What is being asked – Output, word for word, the part of the blog post on the UK Digital Strategy below that opens with the words containing "Like many of" and closes with "will be realised.".

Page text –

I often include references to the UK government and the European Union’s actions and views regarding the use of technology and online learning in my blogs, but I’ve not really taken much notice of the UK’s overarching Digital Strategy, until ‘Costs falling, digital rising. Cost per transaction down 10% in real terms’ dropped into my Inbox.
Like many of us with business objectives and strategies for stakeholder engagement, the government is keen to assess the progress of their strategies. To do this they assign key performance indicators (KPIs) and use the Transactions Explorer to collect and analyse data against these KPIs, which in the case of the Digital Strategy are:
- Cost per transaction
- User satisfaction
- Completion rate
- Digital take-up
When you think that the central UK government handles 1.5 billion transactions each year, it is certainly impressive that in 18 months the cost per transaction, (transactions between government, businesses and citizens), has gone down by 10% in real terms, which equates to hundreds of millions of pounds in savings. It will be interesting to see the result in the next 12 months of the user satisfaction KPI and whether the same positive trends of the other KPIs will be realised.

(Element and text position data)
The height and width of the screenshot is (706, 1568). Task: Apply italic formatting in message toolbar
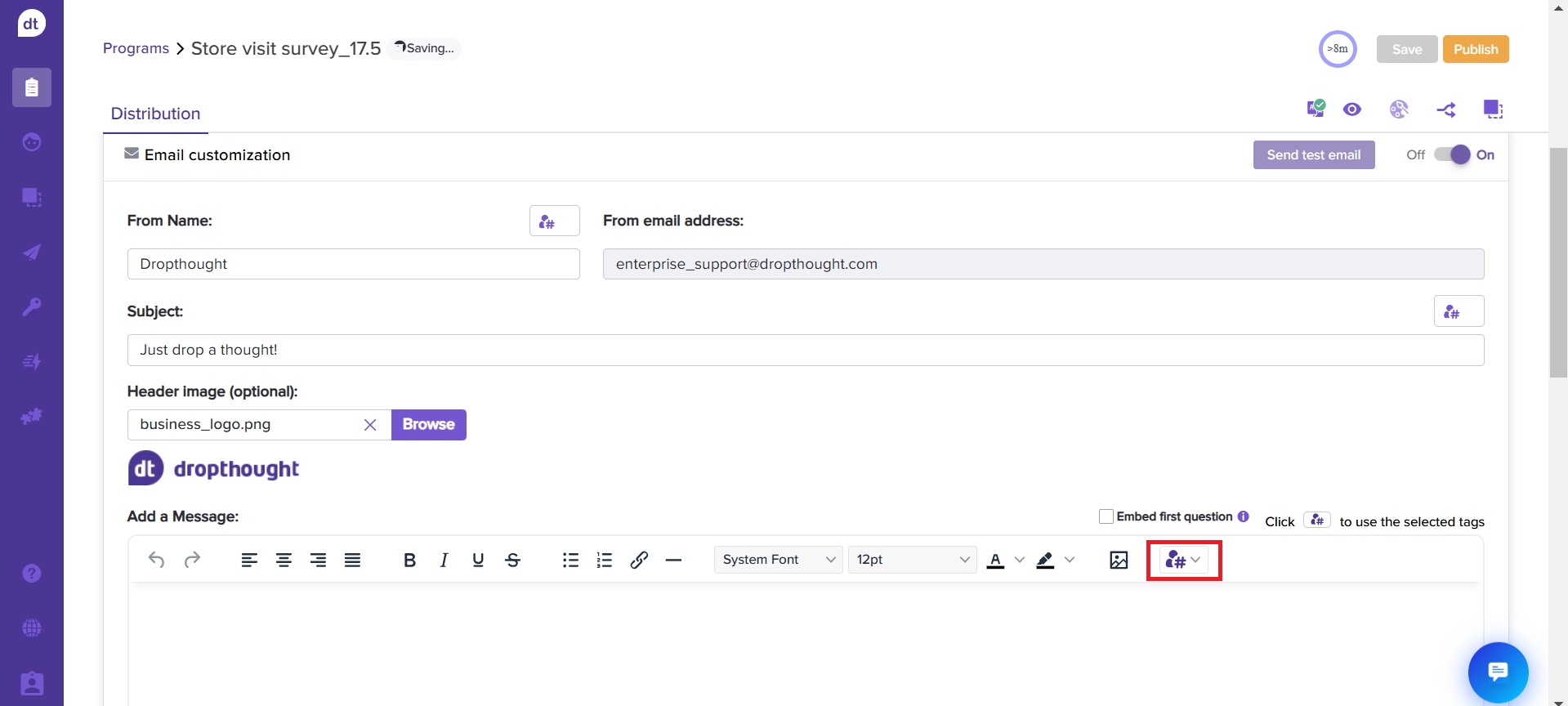[x=444, y=560]
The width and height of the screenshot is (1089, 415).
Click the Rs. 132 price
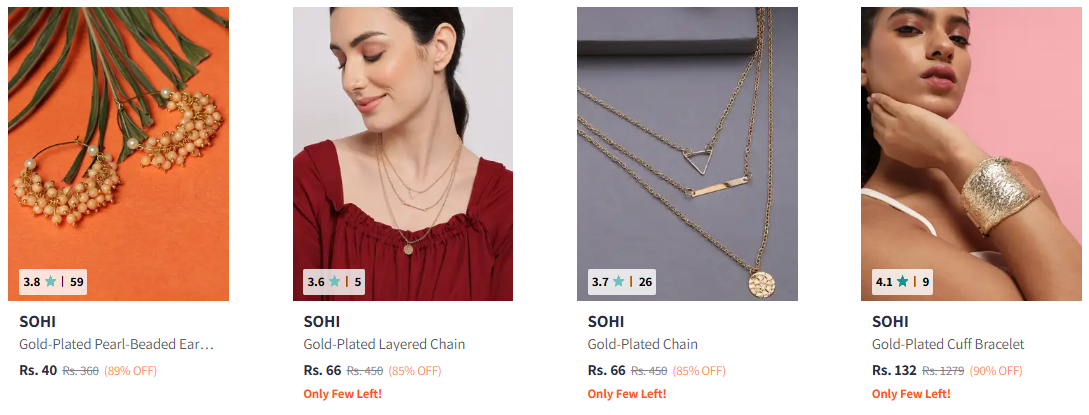(x=895, y=371)
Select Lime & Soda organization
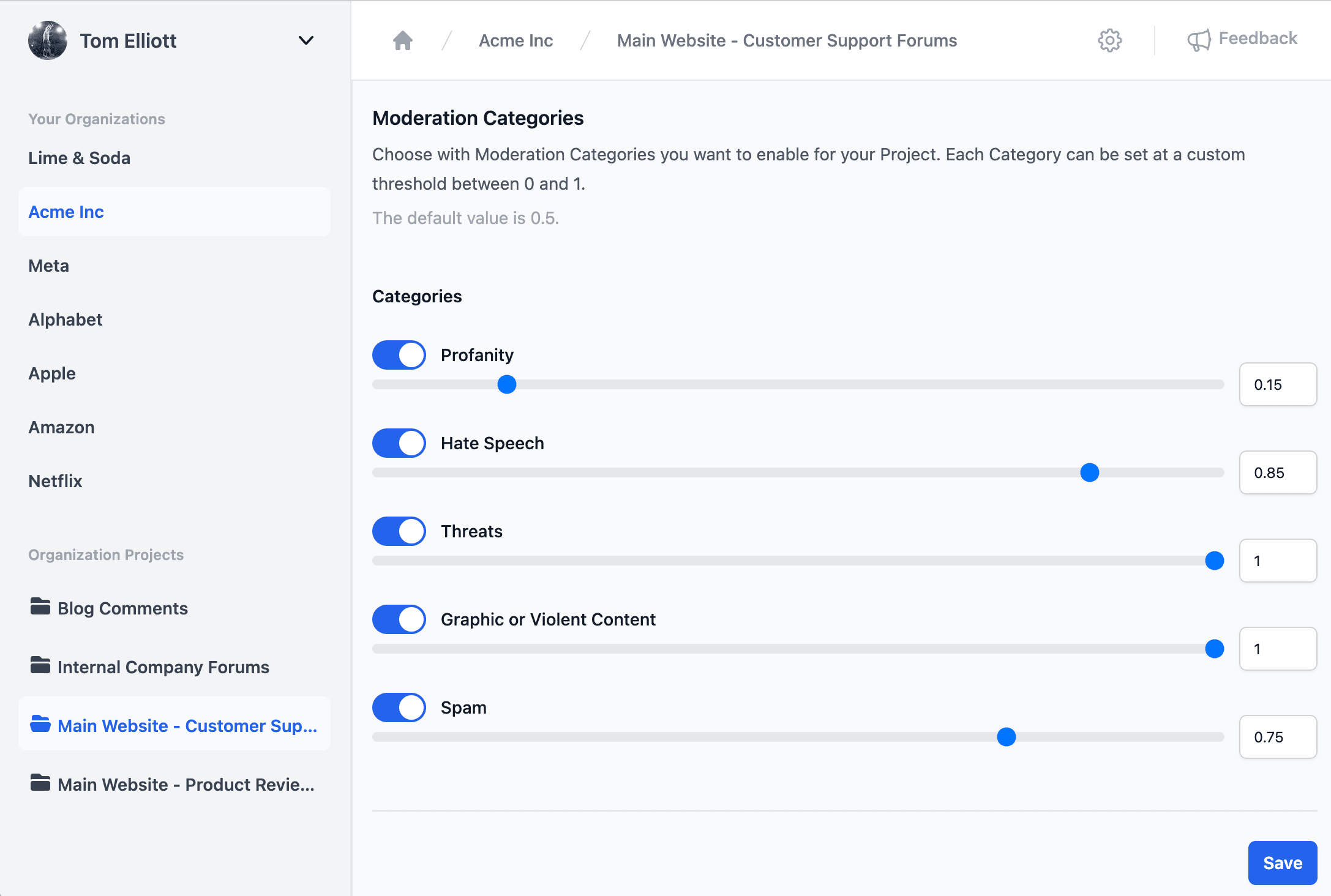Screen dimensions: 1331x896 click(x=80, y=158)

Complete response –
Like many of us with business objectives and strategies for stakeholder engagement, the government is keen to assess the progress of their strategies. To do this they assign key performance indicators (KPIs) and use the Transactions Explorer to collect and analyse data against these KPIs, which in the case of the Digital Strategy are:
- Cost per transaction
- User satisfaction
- Completion rate
- Digital take-up
When you think that the central UK government handles 1.5 billion transactions each year, it is certainly impressive that in 18 months the cost per transaction, (transactions between government, businesses and citizens), has gone down by 10% in real terms, which equates to hundreds of millions of pounds in savings. It will be interesting to see the result in the next 12 months of the user satisfaction KPI and whether the same positive trends of the other KPIs will be realised.